#### EXERCISE BRIEF:
Copy the entries exactly, from the first line through the line that contains "click(216, 401)".

#### RECORDS PROVIDED:
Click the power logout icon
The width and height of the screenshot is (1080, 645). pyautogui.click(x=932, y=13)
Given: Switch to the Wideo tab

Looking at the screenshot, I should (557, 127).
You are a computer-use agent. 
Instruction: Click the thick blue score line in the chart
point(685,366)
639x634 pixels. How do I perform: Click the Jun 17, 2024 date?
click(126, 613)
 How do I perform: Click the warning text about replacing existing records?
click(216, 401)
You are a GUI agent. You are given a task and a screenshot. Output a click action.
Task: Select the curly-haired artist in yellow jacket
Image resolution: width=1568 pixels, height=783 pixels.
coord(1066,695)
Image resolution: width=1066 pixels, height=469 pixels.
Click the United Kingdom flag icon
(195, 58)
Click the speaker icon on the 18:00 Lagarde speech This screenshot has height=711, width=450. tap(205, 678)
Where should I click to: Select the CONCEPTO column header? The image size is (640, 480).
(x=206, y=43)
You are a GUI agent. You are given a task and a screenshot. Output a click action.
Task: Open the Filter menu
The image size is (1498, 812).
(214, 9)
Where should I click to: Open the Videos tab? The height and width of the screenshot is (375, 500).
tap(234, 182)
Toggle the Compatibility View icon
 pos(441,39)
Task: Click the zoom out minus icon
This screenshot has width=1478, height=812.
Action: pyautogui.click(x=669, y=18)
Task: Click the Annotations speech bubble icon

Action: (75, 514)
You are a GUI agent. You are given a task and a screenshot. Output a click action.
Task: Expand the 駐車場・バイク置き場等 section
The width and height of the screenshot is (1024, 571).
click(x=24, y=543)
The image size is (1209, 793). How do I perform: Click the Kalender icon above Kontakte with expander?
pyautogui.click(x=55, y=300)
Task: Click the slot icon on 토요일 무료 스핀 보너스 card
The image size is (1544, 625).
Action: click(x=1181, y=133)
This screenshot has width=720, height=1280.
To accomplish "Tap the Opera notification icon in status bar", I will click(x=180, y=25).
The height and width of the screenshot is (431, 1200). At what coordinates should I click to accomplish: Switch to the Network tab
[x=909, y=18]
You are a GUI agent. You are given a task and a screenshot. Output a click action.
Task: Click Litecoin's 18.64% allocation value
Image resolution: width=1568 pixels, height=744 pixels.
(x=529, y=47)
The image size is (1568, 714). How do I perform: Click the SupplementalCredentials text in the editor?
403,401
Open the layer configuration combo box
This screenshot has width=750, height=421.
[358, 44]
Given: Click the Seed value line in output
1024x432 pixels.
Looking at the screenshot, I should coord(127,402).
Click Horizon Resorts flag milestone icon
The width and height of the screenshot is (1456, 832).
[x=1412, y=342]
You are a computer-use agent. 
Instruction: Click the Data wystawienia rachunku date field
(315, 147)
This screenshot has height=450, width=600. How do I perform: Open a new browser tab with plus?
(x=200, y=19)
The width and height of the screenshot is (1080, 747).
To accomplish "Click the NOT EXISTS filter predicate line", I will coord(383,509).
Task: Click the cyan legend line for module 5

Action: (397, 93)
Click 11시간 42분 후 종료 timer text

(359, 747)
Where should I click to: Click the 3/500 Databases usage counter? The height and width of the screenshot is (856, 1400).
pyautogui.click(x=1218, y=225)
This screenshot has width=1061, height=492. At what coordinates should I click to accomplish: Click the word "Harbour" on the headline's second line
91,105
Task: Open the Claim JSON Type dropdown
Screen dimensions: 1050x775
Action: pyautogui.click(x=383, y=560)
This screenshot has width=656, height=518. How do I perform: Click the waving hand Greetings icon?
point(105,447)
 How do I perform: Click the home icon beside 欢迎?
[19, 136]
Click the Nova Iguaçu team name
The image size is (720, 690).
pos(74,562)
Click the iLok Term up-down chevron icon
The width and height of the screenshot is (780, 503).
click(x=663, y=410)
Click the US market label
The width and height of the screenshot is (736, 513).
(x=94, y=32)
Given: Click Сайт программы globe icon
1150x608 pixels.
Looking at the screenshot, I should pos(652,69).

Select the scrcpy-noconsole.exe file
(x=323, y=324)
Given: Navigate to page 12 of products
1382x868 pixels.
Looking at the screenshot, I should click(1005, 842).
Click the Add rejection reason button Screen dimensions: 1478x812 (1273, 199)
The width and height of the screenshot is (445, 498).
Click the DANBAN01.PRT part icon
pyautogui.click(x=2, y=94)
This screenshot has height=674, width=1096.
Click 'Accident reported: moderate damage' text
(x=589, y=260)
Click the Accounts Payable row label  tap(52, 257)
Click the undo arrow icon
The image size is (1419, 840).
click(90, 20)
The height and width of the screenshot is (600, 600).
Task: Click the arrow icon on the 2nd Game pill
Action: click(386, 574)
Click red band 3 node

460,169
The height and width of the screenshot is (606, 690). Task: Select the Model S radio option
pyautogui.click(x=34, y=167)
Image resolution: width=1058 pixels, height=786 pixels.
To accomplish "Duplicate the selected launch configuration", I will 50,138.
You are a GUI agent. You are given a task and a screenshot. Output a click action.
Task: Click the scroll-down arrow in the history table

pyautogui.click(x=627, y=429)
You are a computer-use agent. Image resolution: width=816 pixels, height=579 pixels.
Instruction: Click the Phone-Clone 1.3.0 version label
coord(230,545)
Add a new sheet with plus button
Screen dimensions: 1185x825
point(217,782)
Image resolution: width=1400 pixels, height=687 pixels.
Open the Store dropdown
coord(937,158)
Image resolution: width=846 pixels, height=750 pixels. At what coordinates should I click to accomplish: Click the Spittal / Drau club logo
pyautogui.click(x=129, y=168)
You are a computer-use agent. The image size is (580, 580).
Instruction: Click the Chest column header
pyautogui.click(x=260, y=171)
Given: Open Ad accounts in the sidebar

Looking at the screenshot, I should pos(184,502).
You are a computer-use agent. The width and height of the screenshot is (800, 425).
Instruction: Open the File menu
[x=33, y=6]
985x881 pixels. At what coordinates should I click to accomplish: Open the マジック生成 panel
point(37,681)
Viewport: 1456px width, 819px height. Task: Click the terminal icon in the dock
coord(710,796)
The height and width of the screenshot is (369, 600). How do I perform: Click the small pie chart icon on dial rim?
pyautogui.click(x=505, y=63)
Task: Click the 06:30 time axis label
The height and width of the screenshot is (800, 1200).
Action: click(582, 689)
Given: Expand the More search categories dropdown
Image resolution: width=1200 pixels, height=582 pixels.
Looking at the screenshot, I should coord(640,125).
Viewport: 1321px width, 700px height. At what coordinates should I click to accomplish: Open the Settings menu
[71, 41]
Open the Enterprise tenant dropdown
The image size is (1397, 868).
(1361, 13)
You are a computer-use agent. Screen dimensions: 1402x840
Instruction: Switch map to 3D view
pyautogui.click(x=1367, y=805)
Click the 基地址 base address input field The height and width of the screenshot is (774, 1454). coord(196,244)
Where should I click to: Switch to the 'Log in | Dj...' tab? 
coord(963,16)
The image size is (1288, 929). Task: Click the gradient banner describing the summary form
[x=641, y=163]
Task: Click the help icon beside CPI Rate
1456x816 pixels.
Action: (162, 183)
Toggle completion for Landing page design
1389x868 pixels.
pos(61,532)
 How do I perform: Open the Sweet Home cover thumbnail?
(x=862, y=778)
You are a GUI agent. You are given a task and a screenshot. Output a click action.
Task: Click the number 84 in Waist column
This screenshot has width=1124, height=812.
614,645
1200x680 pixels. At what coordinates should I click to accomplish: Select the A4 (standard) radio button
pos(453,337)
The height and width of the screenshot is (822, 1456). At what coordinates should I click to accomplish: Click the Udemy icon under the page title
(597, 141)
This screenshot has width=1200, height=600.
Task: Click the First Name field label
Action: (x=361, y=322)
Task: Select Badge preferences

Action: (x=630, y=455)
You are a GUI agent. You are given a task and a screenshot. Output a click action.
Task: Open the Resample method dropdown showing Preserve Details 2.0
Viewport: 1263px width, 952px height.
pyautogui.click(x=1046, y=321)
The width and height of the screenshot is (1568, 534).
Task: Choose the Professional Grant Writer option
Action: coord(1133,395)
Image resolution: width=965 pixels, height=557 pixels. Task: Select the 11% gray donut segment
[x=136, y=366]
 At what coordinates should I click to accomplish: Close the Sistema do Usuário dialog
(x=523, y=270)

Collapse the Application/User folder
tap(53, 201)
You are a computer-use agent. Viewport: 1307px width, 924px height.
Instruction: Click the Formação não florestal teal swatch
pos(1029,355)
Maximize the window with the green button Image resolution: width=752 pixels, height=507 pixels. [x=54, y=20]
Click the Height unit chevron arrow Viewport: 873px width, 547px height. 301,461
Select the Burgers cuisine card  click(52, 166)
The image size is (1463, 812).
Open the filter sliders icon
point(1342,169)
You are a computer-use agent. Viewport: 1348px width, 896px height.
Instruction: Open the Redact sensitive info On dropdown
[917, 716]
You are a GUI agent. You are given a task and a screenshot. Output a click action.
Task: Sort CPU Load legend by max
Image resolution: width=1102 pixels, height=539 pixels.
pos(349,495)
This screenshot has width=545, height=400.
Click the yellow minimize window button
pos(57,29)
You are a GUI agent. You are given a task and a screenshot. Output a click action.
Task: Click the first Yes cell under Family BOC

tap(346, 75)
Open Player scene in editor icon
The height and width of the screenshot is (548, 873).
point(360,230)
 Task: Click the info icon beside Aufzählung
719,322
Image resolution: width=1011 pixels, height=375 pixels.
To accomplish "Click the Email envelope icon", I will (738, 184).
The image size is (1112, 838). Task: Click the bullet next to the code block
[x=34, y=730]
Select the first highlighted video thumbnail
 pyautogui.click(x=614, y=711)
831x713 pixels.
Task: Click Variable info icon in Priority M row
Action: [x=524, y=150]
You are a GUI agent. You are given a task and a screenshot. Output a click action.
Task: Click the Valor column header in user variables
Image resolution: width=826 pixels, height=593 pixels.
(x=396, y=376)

#### SOLUTION TO THE EXERCISE:
Click the power logout icon
The width and height of the screenshot is (1080, 645). pyautogui.click(x=932, y=13)
Given: Switch to the Wideo tab

Looking at the screenshot, I should (557, 127).
You are a computer-use agent. 
Instruction: Click the thick blue score line in the chart
point(685,366)
639x634 pixels. How do I perform: Click the Jun 17, 2024 date?
click(126, 613)
 How do I perform: Click the warning text about replacing existing records?
click(216, 401)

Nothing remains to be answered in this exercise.